Dataset entries
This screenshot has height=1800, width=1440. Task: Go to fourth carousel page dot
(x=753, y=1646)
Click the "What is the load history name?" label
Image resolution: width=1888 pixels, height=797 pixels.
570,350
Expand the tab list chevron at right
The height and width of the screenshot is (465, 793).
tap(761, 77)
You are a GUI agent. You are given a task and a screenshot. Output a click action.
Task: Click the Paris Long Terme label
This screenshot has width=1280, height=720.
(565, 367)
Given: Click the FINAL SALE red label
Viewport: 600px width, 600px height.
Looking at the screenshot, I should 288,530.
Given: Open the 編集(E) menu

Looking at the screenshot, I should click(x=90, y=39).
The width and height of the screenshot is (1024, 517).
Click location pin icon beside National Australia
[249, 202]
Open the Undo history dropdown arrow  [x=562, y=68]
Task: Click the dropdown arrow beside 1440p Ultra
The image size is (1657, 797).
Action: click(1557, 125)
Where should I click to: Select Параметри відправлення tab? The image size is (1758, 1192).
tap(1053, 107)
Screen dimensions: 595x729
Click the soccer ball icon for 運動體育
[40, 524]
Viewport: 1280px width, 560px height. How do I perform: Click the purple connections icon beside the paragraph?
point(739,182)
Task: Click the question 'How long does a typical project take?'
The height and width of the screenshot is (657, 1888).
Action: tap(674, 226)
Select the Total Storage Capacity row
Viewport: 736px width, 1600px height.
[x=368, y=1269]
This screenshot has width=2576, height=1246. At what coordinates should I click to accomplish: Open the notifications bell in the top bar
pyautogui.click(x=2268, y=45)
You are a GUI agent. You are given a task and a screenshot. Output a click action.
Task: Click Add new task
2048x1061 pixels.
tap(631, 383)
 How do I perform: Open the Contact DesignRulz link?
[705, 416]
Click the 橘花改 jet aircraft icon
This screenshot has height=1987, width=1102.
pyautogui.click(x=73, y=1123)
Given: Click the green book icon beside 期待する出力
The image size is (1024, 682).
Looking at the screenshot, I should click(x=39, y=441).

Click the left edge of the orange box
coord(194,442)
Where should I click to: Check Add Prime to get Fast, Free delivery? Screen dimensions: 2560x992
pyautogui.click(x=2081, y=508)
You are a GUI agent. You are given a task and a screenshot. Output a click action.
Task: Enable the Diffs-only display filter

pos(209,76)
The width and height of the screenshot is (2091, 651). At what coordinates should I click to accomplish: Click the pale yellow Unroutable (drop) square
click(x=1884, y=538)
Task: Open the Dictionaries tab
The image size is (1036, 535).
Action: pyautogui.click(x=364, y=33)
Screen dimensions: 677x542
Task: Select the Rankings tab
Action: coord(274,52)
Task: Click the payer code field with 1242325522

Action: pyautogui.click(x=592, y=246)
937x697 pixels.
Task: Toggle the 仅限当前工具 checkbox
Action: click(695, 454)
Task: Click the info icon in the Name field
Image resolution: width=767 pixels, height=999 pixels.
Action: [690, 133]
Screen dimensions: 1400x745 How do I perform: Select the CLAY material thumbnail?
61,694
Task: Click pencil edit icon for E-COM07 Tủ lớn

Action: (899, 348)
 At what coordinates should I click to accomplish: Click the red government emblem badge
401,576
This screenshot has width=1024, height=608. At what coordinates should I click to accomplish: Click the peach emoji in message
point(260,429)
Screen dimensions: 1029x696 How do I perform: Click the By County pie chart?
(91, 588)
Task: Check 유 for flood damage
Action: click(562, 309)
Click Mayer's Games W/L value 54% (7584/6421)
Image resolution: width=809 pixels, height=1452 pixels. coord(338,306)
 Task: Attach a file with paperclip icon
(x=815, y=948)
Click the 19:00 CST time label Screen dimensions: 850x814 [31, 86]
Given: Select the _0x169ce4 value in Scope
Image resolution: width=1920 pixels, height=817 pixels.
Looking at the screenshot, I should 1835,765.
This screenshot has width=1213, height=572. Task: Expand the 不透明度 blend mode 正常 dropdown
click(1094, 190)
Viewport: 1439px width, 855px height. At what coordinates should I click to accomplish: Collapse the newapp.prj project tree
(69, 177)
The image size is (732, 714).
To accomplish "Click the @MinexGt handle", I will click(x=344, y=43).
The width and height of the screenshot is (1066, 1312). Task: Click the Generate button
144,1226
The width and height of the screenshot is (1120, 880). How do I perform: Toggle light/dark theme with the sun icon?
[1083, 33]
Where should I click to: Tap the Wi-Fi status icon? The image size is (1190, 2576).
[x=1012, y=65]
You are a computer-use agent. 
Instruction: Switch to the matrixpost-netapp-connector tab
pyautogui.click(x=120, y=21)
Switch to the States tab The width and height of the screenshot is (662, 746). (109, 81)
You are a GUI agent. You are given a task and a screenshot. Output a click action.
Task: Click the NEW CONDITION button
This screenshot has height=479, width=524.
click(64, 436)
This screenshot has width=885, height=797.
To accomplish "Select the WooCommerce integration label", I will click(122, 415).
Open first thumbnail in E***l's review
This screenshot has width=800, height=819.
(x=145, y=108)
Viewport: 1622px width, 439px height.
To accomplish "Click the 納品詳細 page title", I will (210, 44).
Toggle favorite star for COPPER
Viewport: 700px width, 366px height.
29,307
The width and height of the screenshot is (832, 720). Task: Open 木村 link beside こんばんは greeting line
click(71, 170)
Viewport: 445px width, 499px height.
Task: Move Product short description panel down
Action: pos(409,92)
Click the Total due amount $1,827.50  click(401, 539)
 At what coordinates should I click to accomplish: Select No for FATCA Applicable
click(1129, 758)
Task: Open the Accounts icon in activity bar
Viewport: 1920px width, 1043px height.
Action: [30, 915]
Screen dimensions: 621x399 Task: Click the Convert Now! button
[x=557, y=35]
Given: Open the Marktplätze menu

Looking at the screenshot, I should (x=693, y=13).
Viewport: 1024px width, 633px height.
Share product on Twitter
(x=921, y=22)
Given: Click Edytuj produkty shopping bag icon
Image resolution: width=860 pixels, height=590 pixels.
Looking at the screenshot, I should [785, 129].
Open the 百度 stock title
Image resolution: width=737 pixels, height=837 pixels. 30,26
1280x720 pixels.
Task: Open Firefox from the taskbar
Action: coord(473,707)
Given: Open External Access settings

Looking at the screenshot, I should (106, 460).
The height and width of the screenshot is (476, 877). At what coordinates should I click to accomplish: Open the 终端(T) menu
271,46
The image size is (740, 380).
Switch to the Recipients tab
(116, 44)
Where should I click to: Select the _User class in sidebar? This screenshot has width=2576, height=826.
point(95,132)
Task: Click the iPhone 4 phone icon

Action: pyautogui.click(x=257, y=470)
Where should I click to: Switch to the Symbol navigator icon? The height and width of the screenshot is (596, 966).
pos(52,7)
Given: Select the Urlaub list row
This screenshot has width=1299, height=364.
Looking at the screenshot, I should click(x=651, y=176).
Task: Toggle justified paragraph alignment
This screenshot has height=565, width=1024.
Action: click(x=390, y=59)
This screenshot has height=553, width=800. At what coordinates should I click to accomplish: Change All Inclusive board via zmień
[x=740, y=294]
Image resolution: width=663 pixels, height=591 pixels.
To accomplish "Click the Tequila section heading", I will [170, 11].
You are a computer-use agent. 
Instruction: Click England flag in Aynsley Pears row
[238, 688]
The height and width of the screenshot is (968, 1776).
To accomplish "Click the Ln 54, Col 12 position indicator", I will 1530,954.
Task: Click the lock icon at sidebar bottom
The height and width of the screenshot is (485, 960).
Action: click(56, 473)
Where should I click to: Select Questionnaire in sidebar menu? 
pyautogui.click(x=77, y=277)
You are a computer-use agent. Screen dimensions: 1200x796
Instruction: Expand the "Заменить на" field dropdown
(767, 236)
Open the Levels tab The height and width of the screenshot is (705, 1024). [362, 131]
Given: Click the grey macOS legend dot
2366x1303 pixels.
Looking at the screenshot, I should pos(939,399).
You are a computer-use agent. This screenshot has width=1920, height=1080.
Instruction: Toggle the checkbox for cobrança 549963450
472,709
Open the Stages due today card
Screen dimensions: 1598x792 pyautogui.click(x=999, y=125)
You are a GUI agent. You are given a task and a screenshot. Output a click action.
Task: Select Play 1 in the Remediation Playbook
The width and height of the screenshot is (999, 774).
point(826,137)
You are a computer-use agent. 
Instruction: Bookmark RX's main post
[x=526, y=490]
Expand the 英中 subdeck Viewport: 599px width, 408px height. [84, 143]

**TASK ITEM:** Start at the first line of the entries and stop at the line that contains "Given: Click the FINAL SALE red label". Repeat every line in that span exactly, and nothing beyond it.

**RESPONSE BOX:**
This screenshot has height=1800, width=1440. Task: Go to fourth carousel page dot
(x=753, y=1646)
Click the "What is the load history name?" label
Image resolution: width=1888 pixels, height=797 pixels.
570,350
Expand the tab list chevron at right
The height and width of the screenshot is (465, 793).
tap(761, 77)
You are a GUI agent. You are given a task and a screenshot. Output a click action.
Task: Click the Paris Long Terme label
This screenshot has width=1280, height=720.
(565, 367)
Given: Click the FINAL SALE red label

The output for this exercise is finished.